FluHorse uses HTTP-based C2 communication. The Dart payload sends stolen data via HTTP POST requests to attacker-controlled servers. Fortinet's analysis identified the path /addcontent3 as one of the endpoints used for exfiltrating intercepted SMS messages. The simplicity of the protocol reflects the malware's overall design philosophy: rely on the Flutter framework for obfuscation rather than implementing custom evasion in the network layer.

Anti-Analysis

Technique Details
Flutter framework Business logic in libapp.so defeats standard Android decompilation
Dart AOT compilation Custom VM with optimized, undocumented snapshot format
Minimal native code Almost no analyzable Kotlin/Java logic, everything is in Dart
Packing (later samples) June 2023 samples introduced packing, indicating operational maturity

The initial May 2023 campaign samples had minimal obfuscation and no packing. By June 2023, Check Point observed packed samples appearing, showing the operators were actively hardening their toolchain.

Versions and Evolution

Period Development
May 2022 Earliest observed FluHorse activity
May 2023 Check Point Research publishes initial disclosure, samples unpacked
June 2023 Packed samples observed, indicating increased operational maturity
2023-present Ongoing campaigns with new infrastructure and apps deployed monthly

Why Flutter Matters for Offense

For detailed Flutter reverse engineering methodology, see the Flutter framework page.
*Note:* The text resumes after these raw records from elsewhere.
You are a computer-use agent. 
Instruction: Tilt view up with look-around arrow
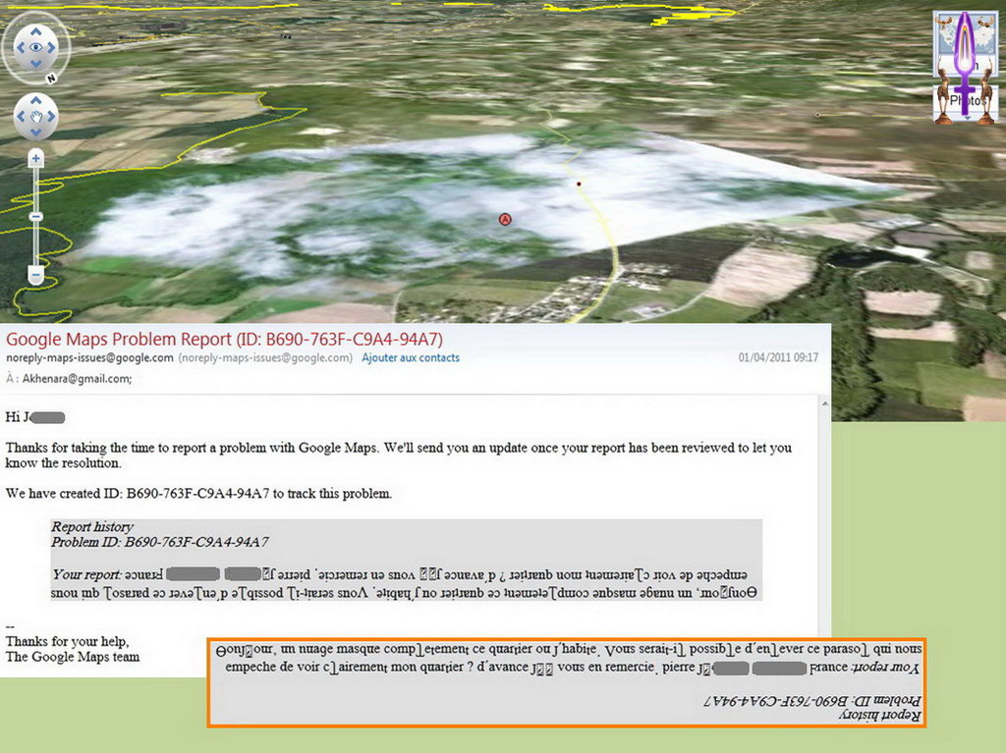36,27
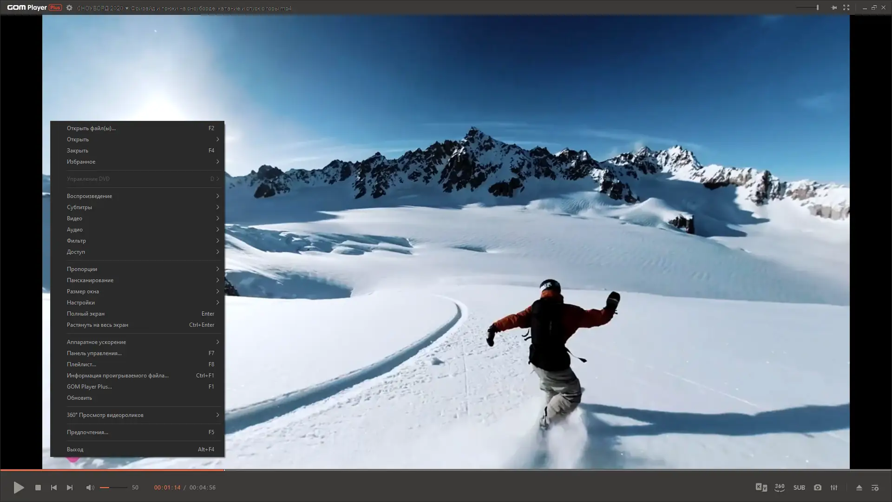Click the subtitle translation KV icon

[x=761, y=488]
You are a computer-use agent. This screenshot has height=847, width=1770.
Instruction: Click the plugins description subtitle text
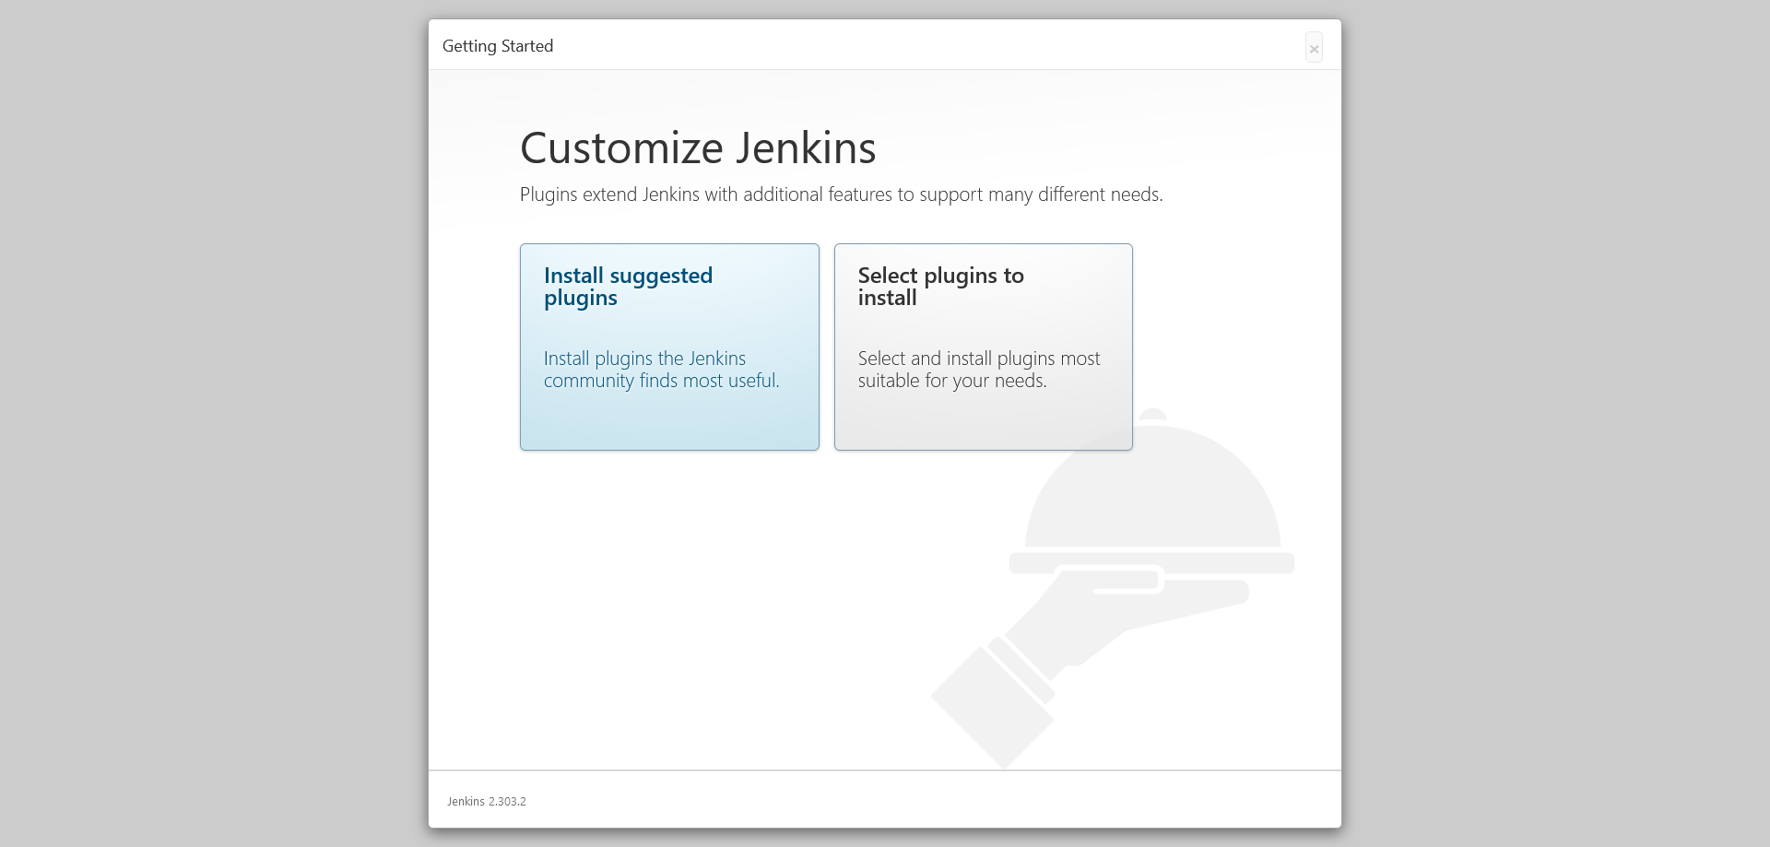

Flutter's adoption by malware authors represents a practical shift in Android threat development. The framework provides several advantages:

  • Analysis barrier: the Dart AOT snapshot in libapp.so cannot be processed by jadx, apktool, or other standard Android RE tools. Analysts must use specialized Dart snapshot parsers, which are immature and frequently break across Flutter versions.
  • Cross-platform potential: Flutter natively supports Android, iOS, web, and desktop from a single codebase, though FluHorse has only been observed on Android.
  • Rapid UI development: Flutter's widget system makes it straightforward to create convincing replicas of legitimate app interfaces, improving phishing effectiveness.
  • Low malicious footprint in DEX: since the malicious logic lives in native code (libapp.so), the Android manifest and DEX classes contain almost nothing suspicious, potentially evading signature-based detection focused on Dalvik bytecode.